Will Georgia's most corrupt GOP senator please stand up?
Things are really going well for Senate Republicans in the two Georgia runoffs due to take place on Jan. 5. Not only are Republicans in the middle of an epic civil war over the state's election results, they are now rallying around two candidates who appear to specialize in abusing their power for personal gain. In fact, the ethics scandals of Republican Sens. Kelly Loeffler and David Perdue have been so prolific, we decided a side-by-side comparison was in order.
We undertake the comparison with the understanding that Perdue starts with a built-in advantage of having been a sitting senator since 2015 while Loeffler has been clawing her way into contention for barely a year now. But Loeffler has really given it the ol' college try, doing her level best to leverage her relatively new seat at the table.
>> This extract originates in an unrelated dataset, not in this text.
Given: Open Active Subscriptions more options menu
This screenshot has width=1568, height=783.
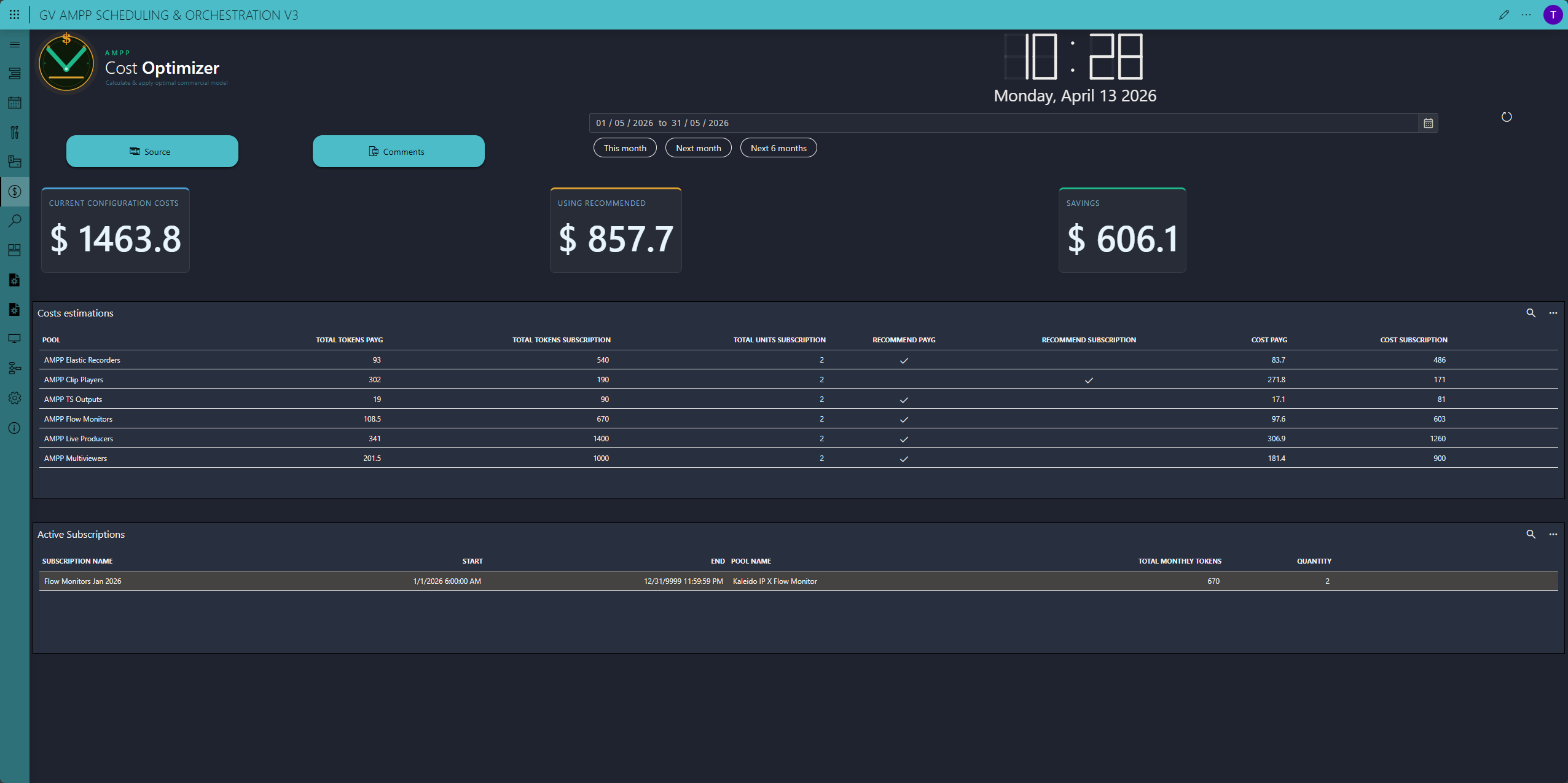Looking at the screenshot, I should 1553,534.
- Coronavirus stock dump: Loeffler, who sits on the Senate Health Committee, and her husband began dumping more than $18 million in stocks in late January, shortly after she was privy to a private all-members briefing on COVID-19. She and her husband, who chairs the New York Stock Exchange, also acquired stocks of companies that stood to gain from the crisis. She was cleared of ethics violations by a Senate committee, but insider trading by congressional members is notoriously hard to prove. With an estimated fortune of $500 million, Loeffler is the wealthiest member of Congress.
- Fundraising ethics violation: Loeffler overtly solicited campaign donations on Fox News while standing inside the U.S. Capitol, which is illegal. After Loeffler bemoaned the "dark, liberal money is pouring into our state" for the Jan. 5 Georgia runoffs, she added, "That's why it's so important that everyone across the country get involved. They can visit KellyforSenate.com to chip in 5 or 10 bucks, and get involved, volunteer."
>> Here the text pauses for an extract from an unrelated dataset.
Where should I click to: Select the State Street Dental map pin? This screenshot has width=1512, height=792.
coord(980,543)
- Honorable mention: Loeffler stood to benefit from a seedy effort by her fellow GOP senator, David Perdue, who tried to secure an extra tax break for a small pool of his wealthy donors, which happened to include Loeffler before her appointment to the seat.
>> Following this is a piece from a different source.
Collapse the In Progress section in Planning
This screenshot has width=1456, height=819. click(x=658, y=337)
- Pandemic profiteering: Similar to Loeffler, Perdue began buying up stocks (Pfizer, among others) and selling off stocks (Caesar Entertainment casino) shortly after the private pandemic briefing for senators in late January. Like Loeffler, the Senate Ethics Committee cleared Perdue.
- Debit card scandal: Shortly after Perdue pushed to roll back regulations on prepaid debit cards, he bought stock in one of its industry leaders.
- Defense contractor scandal: Perdue bought stock in a submarine parts manufacturer shortly before taking the helm of the Senate Armed Services Subcommittee on Seapower and helped craft a budget bill that benefitted the company, pushing up its stock. Then Perdue dumped those stock acquisitions for a profit.
- Sports team scandal: Perdue pushed for a regulatory change that would have benefitted a very small pool professional sports teams owners who contributed liberally to his campaign coffers. He failed, but one of those donors included Loeffler.
To be fair, Perdue is really running away with this competition. But since Loeffler is worth half a billion dollars, give or take, we hate to count her out. Perdue, with a net worth ranging anywhere from roughly $15 million to $42 million, is among the richest members of Congress, but it's really chump change compared to Loeffler.